[[ Source data, beginning ]]
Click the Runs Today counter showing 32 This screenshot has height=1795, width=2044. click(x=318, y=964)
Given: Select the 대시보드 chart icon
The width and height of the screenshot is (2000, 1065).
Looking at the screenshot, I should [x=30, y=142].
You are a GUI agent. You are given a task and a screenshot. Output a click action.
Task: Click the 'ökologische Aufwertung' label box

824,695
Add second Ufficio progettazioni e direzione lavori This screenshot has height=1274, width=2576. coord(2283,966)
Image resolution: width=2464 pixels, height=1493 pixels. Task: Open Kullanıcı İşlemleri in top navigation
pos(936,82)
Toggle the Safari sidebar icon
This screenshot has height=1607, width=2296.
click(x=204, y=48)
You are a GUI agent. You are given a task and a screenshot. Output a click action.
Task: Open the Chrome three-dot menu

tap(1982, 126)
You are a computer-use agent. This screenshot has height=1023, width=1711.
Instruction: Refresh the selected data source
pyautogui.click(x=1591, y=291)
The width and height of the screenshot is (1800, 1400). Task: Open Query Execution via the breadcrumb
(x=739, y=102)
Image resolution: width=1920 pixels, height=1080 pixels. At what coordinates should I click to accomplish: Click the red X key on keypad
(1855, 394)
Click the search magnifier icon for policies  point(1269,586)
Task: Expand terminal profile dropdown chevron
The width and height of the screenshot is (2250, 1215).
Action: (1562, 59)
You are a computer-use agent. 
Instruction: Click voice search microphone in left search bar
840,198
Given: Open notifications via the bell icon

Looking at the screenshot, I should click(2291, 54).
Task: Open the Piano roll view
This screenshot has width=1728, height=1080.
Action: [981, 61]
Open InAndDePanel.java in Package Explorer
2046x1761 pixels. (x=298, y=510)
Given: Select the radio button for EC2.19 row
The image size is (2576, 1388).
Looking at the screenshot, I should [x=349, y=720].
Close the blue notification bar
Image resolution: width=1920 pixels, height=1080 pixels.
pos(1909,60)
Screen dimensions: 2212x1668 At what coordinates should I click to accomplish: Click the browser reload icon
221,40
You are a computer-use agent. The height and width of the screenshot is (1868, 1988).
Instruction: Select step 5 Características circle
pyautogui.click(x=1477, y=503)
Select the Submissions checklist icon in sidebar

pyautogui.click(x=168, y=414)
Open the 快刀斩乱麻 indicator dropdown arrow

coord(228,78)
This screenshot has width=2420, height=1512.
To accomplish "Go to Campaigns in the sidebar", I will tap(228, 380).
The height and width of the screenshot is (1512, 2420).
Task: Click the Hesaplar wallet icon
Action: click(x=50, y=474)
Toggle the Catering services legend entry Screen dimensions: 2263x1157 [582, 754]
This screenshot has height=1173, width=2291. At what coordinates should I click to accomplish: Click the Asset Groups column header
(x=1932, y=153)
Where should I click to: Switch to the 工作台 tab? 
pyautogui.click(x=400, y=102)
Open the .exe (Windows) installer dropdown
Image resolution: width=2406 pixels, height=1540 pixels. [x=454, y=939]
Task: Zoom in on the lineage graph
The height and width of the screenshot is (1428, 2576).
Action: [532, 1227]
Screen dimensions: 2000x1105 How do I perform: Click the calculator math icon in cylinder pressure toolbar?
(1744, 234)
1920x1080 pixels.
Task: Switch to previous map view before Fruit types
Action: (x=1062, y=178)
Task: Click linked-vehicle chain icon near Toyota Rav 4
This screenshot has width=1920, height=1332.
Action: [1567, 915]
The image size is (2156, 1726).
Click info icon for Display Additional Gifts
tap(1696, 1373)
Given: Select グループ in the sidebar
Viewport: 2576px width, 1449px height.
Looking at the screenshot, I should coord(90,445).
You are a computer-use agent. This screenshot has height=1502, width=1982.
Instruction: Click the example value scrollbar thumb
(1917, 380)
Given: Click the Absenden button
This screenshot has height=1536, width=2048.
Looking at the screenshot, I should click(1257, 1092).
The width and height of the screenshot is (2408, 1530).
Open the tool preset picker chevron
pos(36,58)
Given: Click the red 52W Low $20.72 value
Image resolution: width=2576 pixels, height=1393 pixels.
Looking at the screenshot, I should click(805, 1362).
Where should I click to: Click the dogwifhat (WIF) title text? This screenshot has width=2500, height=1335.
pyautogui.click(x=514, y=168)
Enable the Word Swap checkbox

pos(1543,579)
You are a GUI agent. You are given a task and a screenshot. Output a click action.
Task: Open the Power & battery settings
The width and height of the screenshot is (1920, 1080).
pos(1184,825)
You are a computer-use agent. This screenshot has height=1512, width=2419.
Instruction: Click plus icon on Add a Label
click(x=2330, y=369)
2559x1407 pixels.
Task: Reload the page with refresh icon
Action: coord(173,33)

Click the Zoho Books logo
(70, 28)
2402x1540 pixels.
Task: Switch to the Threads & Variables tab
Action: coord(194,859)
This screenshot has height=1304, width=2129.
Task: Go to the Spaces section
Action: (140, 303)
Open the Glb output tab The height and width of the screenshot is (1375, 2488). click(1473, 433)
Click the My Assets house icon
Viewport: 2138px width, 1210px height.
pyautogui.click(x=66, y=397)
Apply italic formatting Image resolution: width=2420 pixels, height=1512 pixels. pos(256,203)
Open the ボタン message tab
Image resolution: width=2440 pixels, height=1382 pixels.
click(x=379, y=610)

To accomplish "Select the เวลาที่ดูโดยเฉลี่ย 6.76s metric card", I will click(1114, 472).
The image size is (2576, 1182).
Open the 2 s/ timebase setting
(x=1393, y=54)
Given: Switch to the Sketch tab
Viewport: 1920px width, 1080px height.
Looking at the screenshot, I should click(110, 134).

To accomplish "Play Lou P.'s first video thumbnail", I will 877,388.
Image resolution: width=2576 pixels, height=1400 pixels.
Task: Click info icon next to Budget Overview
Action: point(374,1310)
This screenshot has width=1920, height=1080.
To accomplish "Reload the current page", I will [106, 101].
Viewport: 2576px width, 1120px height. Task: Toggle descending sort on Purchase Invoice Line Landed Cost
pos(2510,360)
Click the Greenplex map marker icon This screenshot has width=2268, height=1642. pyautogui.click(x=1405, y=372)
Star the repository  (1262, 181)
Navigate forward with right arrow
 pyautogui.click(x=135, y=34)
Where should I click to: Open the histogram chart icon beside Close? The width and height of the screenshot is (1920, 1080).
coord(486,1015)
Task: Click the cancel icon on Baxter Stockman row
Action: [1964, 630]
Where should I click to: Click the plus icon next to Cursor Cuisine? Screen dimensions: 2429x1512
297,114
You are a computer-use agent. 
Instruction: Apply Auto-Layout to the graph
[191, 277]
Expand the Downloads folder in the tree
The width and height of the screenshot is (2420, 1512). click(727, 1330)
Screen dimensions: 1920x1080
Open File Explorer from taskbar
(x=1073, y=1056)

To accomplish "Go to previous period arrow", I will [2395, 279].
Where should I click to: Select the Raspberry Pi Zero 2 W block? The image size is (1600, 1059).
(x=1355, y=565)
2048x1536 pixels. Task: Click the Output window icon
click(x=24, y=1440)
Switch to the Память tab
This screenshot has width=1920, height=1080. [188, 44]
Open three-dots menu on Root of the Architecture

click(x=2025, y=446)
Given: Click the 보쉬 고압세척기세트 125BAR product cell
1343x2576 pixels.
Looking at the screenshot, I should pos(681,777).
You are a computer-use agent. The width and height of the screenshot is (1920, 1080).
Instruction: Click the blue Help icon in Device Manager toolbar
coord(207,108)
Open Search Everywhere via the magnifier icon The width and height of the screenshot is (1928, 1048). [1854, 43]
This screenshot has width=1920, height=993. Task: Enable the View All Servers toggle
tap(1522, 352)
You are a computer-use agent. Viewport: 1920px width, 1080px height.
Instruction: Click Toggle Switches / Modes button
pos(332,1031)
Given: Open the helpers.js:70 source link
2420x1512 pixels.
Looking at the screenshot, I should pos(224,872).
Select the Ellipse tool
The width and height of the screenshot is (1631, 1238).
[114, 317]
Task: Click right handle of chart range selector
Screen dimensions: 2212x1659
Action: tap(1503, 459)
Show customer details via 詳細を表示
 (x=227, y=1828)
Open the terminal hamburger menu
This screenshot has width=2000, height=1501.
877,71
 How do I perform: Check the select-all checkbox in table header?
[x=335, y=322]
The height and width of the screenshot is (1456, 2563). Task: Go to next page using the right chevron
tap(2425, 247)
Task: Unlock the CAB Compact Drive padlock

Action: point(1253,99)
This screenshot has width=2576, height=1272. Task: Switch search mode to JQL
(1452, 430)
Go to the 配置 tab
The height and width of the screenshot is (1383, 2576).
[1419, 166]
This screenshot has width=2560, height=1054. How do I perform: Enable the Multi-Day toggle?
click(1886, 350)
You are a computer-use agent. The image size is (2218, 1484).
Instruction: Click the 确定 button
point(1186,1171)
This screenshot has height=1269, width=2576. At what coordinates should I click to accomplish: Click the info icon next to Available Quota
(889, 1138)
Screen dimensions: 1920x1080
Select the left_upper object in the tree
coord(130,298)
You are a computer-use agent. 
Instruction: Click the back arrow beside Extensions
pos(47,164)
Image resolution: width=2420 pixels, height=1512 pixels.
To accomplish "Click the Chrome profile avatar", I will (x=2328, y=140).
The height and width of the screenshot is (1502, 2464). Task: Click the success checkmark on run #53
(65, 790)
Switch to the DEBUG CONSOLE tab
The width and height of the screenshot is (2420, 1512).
[[ Source data, end ]]
#### Exercise objective
Say how many lines in the records contain the word "profile". Nothing but the number is required.

#### Exercise response
2